(Saved data entries)
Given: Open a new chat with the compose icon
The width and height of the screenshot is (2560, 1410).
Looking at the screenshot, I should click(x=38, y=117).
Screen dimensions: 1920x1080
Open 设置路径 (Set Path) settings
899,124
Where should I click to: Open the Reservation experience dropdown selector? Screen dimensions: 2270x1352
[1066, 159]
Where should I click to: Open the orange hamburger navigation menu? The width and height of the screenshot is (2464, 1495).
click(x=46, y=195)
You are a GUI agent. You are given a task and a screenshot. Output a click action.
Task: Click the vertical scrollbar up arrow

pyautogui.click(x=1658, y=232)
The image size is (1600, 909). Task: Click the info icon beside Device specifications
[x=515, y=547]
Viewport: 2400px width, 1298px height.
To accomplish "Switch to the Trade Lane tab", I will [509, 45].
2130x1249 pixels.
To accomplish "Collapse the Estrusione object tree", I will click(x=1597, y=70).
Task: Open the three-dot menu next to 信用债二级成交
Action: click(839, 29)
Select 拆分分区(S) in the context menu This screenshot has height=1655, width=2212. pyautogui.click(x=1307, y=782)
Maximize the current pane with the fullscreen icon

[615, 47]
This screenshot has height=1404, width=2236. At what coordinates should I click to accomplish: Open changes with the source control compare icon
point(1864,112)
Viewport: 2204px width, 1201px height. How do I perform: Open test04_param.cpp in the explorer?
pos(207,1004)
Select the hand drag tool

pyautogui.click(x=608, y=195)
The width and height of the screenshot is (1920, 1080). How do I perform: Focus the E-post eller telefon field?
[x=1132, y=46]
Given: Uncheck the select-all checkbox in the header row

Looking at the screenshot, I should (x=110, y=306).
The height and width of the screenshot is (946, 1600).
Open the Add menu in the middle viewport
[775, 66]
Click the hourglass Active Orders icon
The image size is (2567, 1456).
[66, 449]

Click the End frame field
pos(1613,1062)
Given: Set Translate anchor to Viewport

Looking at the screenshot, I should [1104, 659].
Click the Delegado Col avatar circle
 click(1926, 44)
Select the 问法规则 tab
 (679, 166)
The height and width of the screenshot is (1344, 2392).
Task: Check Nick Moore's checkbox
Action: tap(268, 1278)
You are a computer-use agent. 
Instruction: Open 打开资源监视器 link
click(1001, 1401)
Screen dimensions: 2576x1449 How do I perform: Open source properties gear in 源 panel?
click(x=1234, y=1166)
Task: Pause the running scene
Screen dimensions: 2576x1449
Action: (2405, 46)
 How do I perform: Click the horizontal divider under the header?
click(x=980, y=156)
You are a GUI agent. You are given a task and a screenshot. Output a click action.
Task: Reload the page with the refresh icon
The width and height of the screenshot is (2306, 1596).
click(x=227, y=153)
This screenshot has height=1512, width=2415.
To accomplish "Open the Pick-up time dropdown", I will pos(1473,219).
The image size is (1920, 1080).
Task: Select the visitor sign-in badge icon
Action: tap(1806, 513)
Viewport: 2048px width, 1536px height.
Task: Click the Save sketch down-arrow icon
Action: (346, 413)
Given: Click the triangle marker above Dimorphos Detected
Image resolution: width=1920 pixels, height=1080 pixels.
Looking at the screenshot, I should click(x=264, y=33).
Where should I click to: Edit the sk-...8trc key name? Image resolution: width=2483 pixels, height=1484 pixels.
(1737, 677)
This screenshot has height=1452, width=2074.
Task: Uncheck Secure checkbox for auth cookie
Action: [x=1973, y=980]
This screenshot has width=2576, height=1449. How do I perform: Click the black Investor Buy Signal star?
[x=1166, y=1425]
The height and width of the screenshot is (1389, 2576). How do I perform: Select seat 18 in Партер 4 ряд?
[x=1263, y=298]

_TASK_
Word for word, write out all of the data above.

_ANSWER TO THIS EXERCISE_
Given: Open a new chat with the compose icon
The width and height of the screenshot is (2560, 1410).
Looking at the screenshot, I should click(x=38, y=117).
Screen dimensions: 1920x1080
Open 设置路径 (Set Path) settings
899,124
Where should I click to: Open the Reservation experience dropdown selector? Screen dimensions: 2270x1352
[1066, 159]
Where should I click to: Open the orange hamburger navigation menu? The width and height of the screenshot is (2464, 1495).
click(x=46, y=195)
You are a GUI agent. You are given a task and a screenshot. Output a click action.
Task: Click the vertical scrollbar up arrow

pyautogui.click(x=1658, y=232)
The image size is (1600, 909). Task: Click the info icon beside Device specifications
[x=515, y=547]
Viewport: 2400px width, 1298px height.
To accomplish "Switch to the Trade Lane tab", I will [509, 45].
2130x1249 pixels.
To accomplish "Collapse the Estrusione object tree", I will click(x=1597, y=70).
Task: Open the three-dot menu next to 信用债二级成交
Action: click(839, 29)
Select 拆分分区(S) in the context menu This screenshot has height=1655, width=2212. pyautogui.click(x=1307, y=782)
Maximize the current pane with the fullscreen icon

[615, 47]
This screenshot has height=1404, width=2236. At what coordinates should I click to accomplish: Open changes with the source control compare icon
point(1864,112)
Viewport: 2204px width, 1201px height. How do I perform: Open test04_param.cpp in the explorer?
pos(207,1004)
Select the hand drag tool

pyautogui.click(x=608, y=195)
The width and height of the screenshot is (1920, 1080). How do I perform: Focus the E-post eller telefon field?
[x=1132, y=46]
Given: Uncheck the select-all checkbox in the header row

Looking at the screenshot, I should (x=110, y=306).
The height and width of the screenshot is (946, 1600).
Open the Add menu in the middle viewport
[775, 66]
Click the hourglass Active Orders icon
The image size is (2567, 1456).
[66, 449]

Click the End frame field
pos(1613,1062)
Given: Set Translate anchor to Viewport

Looking at the screenshot, I should [1104, 659].
Click the Delegado Col avatar circle
 click(1926, 44)
Select the 问法规则 tab
 (679, 166)
The height and width of the screenshot is (1344, 2392).
Task: Check Nick Moore's checkbox
Action: tap(268, 1278)
You are a computer-use agent. 
Instruction: Open 打开资源监视器 link
click(1001, 1401)
Screen dimensions: 2576x1449 How do I perform: Open source properties gear in 源 panel?
click(x=1234, y=1166)
Task: Pause the running scene
Screen dimensions: 2576x1449
Action: (2405, 46)
 How do I perform: Click the horizontal divider under the header?
click(x=980, y=156)
You are a GUI agent. You are given a task and a screenshot. Output a click action.
Task: Reload the page with the refresh icon
The width and height of the screenshot is (2306, 1596).
click(x=227, y=153)
This screenshot has height=1512, width=2415.
To accomplish "Open the Pick-up time dropdown", I will pos(1473,219).
The image size is (1920, 1080).
Task: Select the visitor sign-in badge icon
Action: tap(1806, 513)
Viewport: 2048px width, 1536px height.
Task: Click the Save sketch down-arrow icon
Action: (346, 413)
Given: Click the triangle marker above Dimorphos Detected
Image resolution: width=1920 pixels, height=1080 pixels.
Looking at the screenshot, I should click(x=264, y=33).
Where should I click to: Edit the sk-...8trc key name? Image resolution: width=2483 pixels, height=1484 pixels.
(1737, 677)
This screenshot has height=1452, width=2074.
Task: Uncheck Secure checkbox for auth cookie
Action: [x=1973, y=980]
This screenshot has width=2576, height=1449. How do I perform: Click the black Investor Buy Signal star?
[x=1166, y=1425]
The height and width of the screenshot is (1389, 2576). How do I perform: Select seat 18 in Партер 4 ряд?
[x=1263, y=298]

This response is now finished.